The professionalization we brought to Akka.NET came about because we knew that from day one our Akka.NET application was going to be subjected to punishingly high traffic loads. We literally could not afford screw-ups on that front as they would destroy our startup on the launchpad.
There’s a tremendous difference in total product quality between libraries and frameworks built because the developers are technical enthusiasts who found the work interesting, versus built because they were essential to delivering a fully functioning product to customers. The former will work on the parts of the project that are fun and satisfying, the latter will work on the parts of the project that are important.
Adding new features is fun. Showing off new benchmarks is fun. Designing a new project logo is fun.
Writing documentation is important. Triaging bugs is important. Supporting additional platforms and use cases is important. Fixing security issues is important.

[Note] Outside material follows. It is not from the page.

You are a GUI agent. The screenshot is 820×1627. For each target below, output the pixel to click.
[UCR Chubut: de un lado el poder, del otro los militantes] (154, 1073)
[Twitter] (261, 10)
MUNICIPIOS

Helping users learn the software is important. Planning safe and tested upgrade paths so users can migrate from older versions of the software to new ones is important.
A project only makes it to Akka.NET’s level of impact and beyond if the maintainers are rewarded by working on important things, not fun things. Building for your own business needs is the easiest way to create this self-reinforcing feedback loop.
If 3 or More Users Have the Same Problem, it’s the Product’s Problem
A heuristic I use for implementing our product roadmaps and prioritizing work is this:
Have 3 or more users from different organizations all had the same problem?
One of the accidental benefits of our Akka.NET Architecture Review services is that we get a deep look at potential Akka.NET product problems across multiple organizations.
My alarm bells go off when I start seeing customers creating home-rolled solutions for managing Akka.NET infastructure, i.e. tools that aren’t specific to their domain but rather are built explicitly for making it easier to operate Akka.NET-based systems. When I see multiple customers building the same type of tooling then clearly we have an unmet need we need to address.
We’ve followed this heuristic successfully over the years and built the following tools as a result:
- Petabridge.Cmd - there were lots of customers all rolling their own CLIs to try to manage Akka.Cluster, in particular; while I’m sure those were fun projects, we felt that this should be a concern handled by Petabridge.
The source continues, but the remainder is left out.